When adding the crew to steam locomotives, care should be taken to have the engine driver on the correct side as some are left and others right hand drive engines. A good guide is the position of the reversing lever on the locomotive. This is the driver’s side.


For trains where carriages or wagons don’t need to be uncoupled, it is not necessary to have all of these cars fitted with Kadee couplers. Why not use some of those horn-hook couplers everyone seems to have plenty of. Modify them clipping off the pins will result in fairly realistic looking couplers and all you need is two Kadees, one at each end of the train.


When building lineside scenery on your layout, run your longest and highest rolling stock along the track. If they clear the scenery and tunnel mouth, then all the other locomotives, wagons and carriages you have will also run clear.


Cables for tethered walkaround throttles can get tangled or under your feet when they are in use. One way to avoid this is to get a pair of pulleys. One is attached to the bottom of the benchwork and the other is placed on the cable between this stationary pulley and the plug-in location of the tethered throttle. A weight is put on this second pulley – enough just to reel the cord back in. Although this will work best with flexible cables that are mostly used in one direction from the plug-in point, it will help reduce the tangling of the wires. A pair of fixed and travelling pulleys can be installed to take care of long cords.


Should you decide to include a helix or spiral in your layout, even just a slope for the trains to climb over, there are a few rules you should follow. Gradients are the same whatever the scale so a 1-in-100 gradient is the same in N gauge as it is in O gauge. The final height you want to reach should be accomplished in the longest possible distance you have available to keep the gradient as gentle as possible – the generally accepted practice is that grades should not exceed 3% -- that is a rise of 3mm in 100mm. Below that is even better. The transition from slope to level (or vice versa) is also important otherwise uncoupling problems will be experienced. And should the gradient be on a curve as in a helix, curves and gradients together produce a lot of drag, so the more gentle the gradient the better.


For those modellers who, even today, believe that steam engines are still the most attractive locomotives on a layout, modelling a British water trough is a serious thought. The sign below should appear at the start of the trough and is placed parallel to the rails, not at right angles, and mounted about 6 feet above the ground. The size of the sign is approximately 12 feet by 6 feet and has a large square lamp on the top facing approaching trains.


To ensure a long, smooth-running life, new locomotives should be run in. The idea behind running in any machinery is to allow new components – particularly gears – to ‘bed in’ smoothly before they are subjected to the rigours of full operation. Locos should be run in gently and not thrashed from the word go. There are no hard and fast rules but 45 minutes of continuous running at a moderate speed in each direction is usually sufficient.

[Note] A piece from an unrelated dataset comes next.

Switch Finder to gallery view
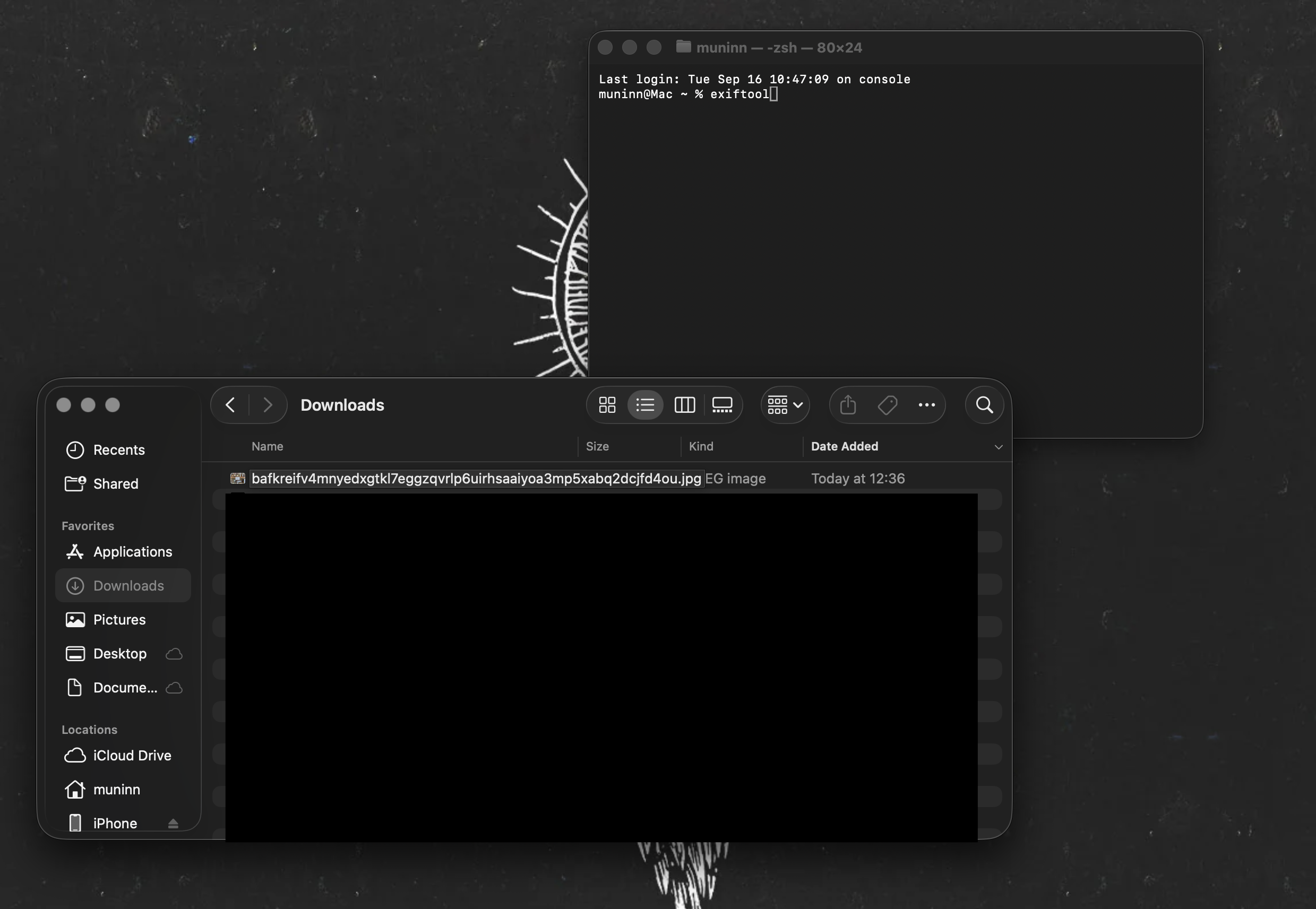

One of the problems that can arise and cause derailing is out of gauge wheelsets. Wheel gauge is measured from the backs of the wheels, called back to back spacing. If you measure this back to back spacing on the wheels of your rolling stock there is a very good chance that you will find quite a variance in many of them. Check the correct distance for your particular gauge and make sure all your wheelsets measure up. An inexpensive, easy to use, dial calliper will help you keep both wheelsets and track in correct gauge and will definitely improve the performance of your trains, especially if you have been having derailment problems.


If you find that your trains are uncoupling in the middle while running, irregular coupler height may be the culprit. Check coupler heights on all your rolling stock and adjust them to a standard height. Kadee’s height gauge is good for this purpose or you can pick a favourite locomotive and adjust everything to fit that.